HMIP Reports on Littlehey

HMP Littlehey was last inspected in August 2019. In their report the inspectors said:

Located near Huntingdon in Cambridgeshire, Littlehey is a category C training prison, holding up to 1,220 adult male prisoners. With a specialist function and holding men from across the country, the prison is one of a very small number that holds only those convicted of a sexual offence and as such the profile of prisoners held is unusual. Forty-four per cent of prisoners were serving lengthy sentences of between four and 10 years, with over a third serving more than 10 years. Around 150 prisoners were serving indeterminate sentences, including life. Among the population nearly half were over the age of 50 and of all those held, some 78% presented a high or very high risk of harm.

When we last inspected Littlehey in 2015, we found a prison that was both safe and respectful, but where outcomes in purposeful activity and rehabilitation and release planning were insufficiently good.
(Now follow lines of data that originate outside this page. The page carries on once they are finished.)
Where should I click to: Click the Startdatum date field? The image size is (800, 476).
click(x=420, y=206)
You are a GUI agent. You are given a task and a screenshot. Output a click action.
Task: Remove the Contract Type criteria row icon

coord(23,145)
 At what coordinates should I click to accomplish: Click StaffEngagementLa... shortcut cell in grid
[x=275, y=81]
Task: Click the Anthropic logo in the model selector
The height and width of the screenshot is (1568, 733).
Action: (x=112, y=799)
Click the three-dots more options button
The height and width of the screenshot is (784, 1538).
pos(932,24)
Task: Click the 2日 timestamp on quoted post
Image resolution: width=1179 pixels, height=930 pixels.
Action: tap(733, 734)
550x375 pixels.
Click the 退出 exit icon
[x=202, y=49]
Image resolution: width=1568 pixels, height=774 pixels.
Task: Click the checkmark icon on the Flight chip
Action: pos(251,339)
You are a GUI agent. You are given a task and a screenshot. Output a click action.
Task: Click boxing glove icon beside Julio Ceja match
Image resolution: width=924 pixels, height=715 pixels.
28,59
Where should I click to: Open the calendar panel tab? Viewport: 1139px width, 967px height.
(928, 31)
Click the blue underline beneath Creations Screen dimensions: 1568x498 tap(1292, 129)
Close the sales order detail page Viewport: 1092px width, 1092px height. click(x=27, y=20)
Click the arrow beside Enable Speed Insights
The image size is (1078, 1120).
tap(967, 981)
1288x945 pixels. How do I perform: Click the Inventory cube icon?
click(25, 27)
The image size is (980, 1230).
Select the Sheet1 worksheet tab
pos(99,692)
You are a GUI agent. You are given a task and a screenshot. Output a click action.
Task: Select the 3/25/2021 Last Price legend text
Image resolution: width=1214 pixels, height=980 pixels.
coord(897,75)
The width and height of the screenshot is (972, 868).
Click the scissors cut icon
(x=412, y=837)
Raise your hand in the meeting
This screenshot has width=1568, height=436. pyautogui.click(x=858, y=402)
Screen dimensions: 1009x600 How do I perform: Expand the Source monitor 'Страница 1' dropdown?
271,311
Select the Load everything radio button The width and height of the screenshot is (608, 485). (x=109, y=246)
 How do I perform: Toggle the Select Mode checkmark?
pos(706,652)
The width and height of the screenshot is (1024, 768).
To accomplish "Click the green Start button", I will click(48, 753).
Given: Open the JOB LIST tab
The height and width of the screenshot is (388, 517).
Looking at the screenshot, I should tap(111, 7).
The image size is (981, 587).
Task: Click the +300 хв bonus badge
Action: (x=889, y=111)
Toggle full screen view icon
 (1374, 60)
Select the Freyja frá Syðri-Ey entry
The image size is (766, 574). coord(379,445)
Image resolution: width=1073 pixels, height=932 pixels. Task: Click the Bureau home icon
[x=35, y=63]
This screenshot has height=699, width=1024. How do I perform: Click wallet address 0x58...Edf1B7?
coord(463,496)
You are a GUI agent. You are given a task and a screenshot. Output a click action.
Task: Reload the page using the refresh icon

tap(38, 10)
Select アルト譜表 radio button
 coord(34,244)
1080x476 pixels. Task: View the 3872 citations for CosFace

At this inspection we were pleased to find that outcomes in safety and respect remained good, and had improved in purposeful activity, but disappointingly remained insufficient in the important test of rehabilitation.

Littlehey continued to be an overwhelmingly safe prison. New prisoners were received well into the prison and helped to settle. The prison was calm and prisoners reported to us that they felt safe. Very little violence was recorded and a culture that incentivised good behaviour helped greatly. There had been some increase in the use of force but oversight was satisfactory and the use of segregation had decreased since our last inspection. The segregation regime was also much better with re-integration actively supported. Security arrangements were proportionate and the use of illicit drugs remained low. Self-harm had increased in recent years but again remained low. There had tragically been one self-inflicted death since we last visited but care for those in crisis was generally very good.

In our survey of prisoners, the majority indicated that they felt respected by staff and the interactions we observed were relaxed although not always particularly proactive. They were improving, however, following the successful introduction of the keyworker scheme. The internal and external areas of the prison were clean and well-maintained, although some overcrowding and ongoing problems with heating systems were significant issues. Access to kit and other amenities was good, as was the quality of the food. General consultation arrangements were also good and while the promotion of equality had weaknesses, outcomes for prisoners across most protected characteristics were reasonably equitable. Prisoners were positive in their views about the quality of healthcare they received.

Time out of cell for most prisoners in full-time activity was good, although we found a surprisingly high 17% locked in cell during the working day. There was sufficient activity for all, but allocation arrangements were inflexible and unresponsive. The quality and range of education, training and work was good and prisoners could gain qualifications up to level 3. Many made satisfactory progress and were clearly engaged and motivated. Our colleagues in Ofsted judged the overall effectiveness of education, skills and work to be good. Physical education was impressive.

The area where outcomes were weakest was in rehabilitation and release planning. The promotion of family ties needed improvement. About half of prisoners did not have an up-to-date offender assessment system (OASys) assessment, many having arrived without such an assessment. This was concerning given the high level of risk the population presented. Contact between offender supervisors and prisoners was inconsistent and often reactive, with very little one-to-one sentence planning work taking place. There were also quite limited opportunities for those prisoners who did not meet the threshold for participation in offending behaviour programmes. Those who were eligible could normally access programmes prior to release. Public protection arrangements were not sufficiently robust and the prison had only recently introduced resettlement initiatives capable of supporting sufficiently the approximately 30 men discharged each month.

Overall, and despite some criticisms, this report reflects some very good findings and some excellent outcomes for prisoners at Littlehey. The prison had a clearly defined function and held a substantial number of elevated risk men in safe and respectful conditions. Prisoners benefited from a very good daily regime and we saw examples of good practice. Going forward, the prison’s main priorities are to assess and reduce the risks of the prisoners it holds, and to prepare those being released for successful resettlement into the community.